TASK BRIEF -> Below are some records; reproduce them exactly.

-- RECORDED DATA follows --

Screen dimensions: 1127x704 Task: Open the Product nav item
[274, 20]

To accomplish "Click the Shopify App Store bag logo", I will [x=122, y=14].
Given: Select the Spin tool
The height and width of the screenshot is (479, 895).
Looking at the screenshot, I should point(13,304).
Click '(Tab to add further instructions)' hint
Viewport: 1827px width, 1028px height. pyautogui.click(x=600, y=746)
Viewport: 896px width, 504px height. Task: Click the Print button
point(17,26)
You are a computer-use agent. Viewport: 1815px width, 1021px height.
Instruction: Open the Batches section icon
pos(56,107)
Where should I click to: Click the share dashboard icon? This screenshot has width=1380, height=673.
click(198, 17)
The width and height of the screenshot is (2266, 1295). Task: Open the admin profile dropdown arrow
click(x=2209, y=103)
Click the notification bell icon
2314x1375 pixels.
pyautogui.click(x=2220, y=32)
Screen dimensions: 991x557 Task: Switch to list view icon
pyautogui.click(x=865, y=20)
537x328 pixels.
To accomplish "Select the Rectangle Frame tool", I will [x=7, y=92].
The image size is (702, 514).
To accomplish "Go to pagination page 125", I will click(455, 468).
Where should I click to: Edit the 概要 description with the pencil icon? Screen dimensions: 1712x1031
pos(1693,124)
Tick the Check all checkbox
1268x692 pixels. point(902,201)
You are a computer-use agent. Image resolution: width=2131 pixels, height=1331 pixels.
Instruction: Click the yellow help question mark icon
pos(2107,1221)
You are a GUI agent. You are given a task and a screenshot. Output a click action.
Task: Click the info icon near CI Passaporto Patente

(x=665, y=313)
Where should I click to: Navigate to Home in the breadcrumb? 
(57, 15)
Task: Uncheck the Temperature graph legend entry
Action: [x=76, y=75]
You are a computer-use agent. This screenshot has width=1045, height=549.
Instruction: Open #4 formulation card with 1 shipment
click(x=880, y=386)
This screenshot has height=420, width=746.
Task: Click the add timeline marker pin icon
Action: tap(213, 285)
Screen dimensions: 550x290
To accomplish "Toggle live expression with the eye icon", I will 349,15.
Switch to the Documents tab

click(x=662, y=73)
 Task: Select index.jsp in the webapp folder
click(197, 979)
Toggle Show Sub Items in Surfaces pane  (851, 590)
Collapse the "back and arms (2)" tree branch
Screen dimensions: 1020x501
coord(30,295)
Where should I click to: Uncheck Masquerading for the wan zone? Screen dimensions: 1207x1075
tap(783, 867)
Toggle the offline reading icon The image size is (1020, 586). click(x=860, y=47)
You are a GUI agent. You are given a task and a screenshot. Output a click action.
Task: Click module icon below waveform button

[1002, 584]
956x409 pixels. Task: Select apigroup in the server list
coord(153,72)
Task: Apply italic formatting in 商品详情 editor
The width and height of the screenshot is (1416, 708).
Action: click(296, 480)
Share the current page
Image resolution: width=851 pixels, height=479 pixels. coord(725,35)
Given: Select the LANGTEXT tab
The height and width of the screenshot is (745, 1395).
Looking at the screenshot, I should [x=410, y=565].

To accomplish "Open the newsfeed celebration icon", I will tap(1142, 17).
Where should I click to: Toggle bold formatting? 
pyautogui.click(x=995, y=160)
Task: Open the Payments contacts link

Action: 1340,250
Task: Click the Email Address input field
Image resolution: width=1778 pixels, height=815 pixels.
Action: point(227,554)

-- RECORDED DATA concluded --

EXERCISE OUTPUT ->
Screen dimensions: 1127x704 Task: Open the Product nav item
[274, 20]

To accomplish "Click the Shopify App Store bag logo", I will [x=122, y=14].
Given: Select the Spin tool
The height and width of the screenshot is (479, 895).
Looking at the screenshot, I should point(13,304).
Click '(Tab to add further instructions)' hint
Viewport: 1827px width, 1028px height. pyautogui.click(x=600, y=746)
Viewport: 896px width, 504px height. Task: Click the Print button
point(17,26)
You are a computer-use agent. Viewport: 1815px width, 1021px height.
Instruction: Open the Batches section icon
pos(56,107)
Where should I click to: Click the share dashboard icon? This screenshot has width=1380, height=673.
click(198, 17)
The width and height of the screenshot is (2266, 1295). Task: Open the admin profile dropdown arrow
click(x=2209, y=103)
Click the notification bell icon
2314x1375 pixels.
pyautogui.click(x=2220, y=32)
Screen dimensions: 991x557 Task: Switch to list view icon
pyautogui.click(x=865, y=20)
537x328 pixels.
To accomplish "Select the Rectangle Frame tool", I will [x=7, y=92].
The image size is (702, 514).
To accomplish "Go to pagination page 125", I will click(455, 468).
Where should I click to: Edit the 概要 description with the pencil icon? Screen dimensions: 1712x1031
pos(1693,124)
Tick the Check all checkbox
1268x692 pixels. point(902,201)
You are a computer-use agent. Image resolution: width=2131 pixels, height=1331 pixels.
Instruction: Click the yellow help question mark icon
pos(2107,1221)
You are a GUI agent. You are given a task and a screenshot. Output a click action.
Task: Click the info icon near CI Passaporto Patente

(x=665, y=313)
Where should I click to: Navigate to Home in the breadcrumb? 
(57, 15)
Task: Uncheck the Temperature graph legend entry
Action: [x=76, y=75]
You are a computer-use agent. This screenshot has width=1045, height=549.
Instruction: Open #4 formulation card with 1 shipment
click(x=880, y=386)
This screenshot has height=420, width=746.
Task: Click the add timeline marker pin icon
Action: tap(213, 285)
Screen dimensions: 550x290
To accomplish "Toggle live expression with the eye icon", I will 349,15.
Switch to the Documents tab

click(x=662, y=73)
 Task: Select index.jsp in the webapp folder
click(197, 979)
Toggle Show Sub Items in Surfaces pane  (851, 590)
Collapse the "back and arms (2)" tree branch
Screen dimensions: 1020x501
coord(30,295)
Where should I click to: Uncheck Masquerading for the wan zone? Screen dimensions: 1207x1075
tap(783, 867)
Toggle the offline reading icon The image size is (1020, 586). click(x=860, y=47)
You are a GUI agent. You are given a task and a screenshot. Output a click action.
Task: Click module icon below waveform button

[1002, 584]
956x409 pixels. Task: Select apigroup in the server list
coord(153,72)
Task: Apply italic formatting in 商品详情 editor
The width and height of the screenshot is (1416, 708).
Action: click(296, 480)
Share the current page
Image resolution: width=851 pixels, height=479 pixels. coord(725,35)
Given: Select the LANGTEXT tab
The height and width of the screenshot is (745, 1395).
Looking at the screenshot, I should [x=410, y=565].

To accomplish "Open the newsfeed celebration icon", I will tap(1142, 17).
Where should I click to: Toggle bold formatting? 
pyautogui.click(x=995, y=160)
Task: Open the Payments contacts link

Action: 1340,250
Task: Click the Email Address input field
Image resolution: width=1778 pixels, height=815 pixels.
Action: point(227,554)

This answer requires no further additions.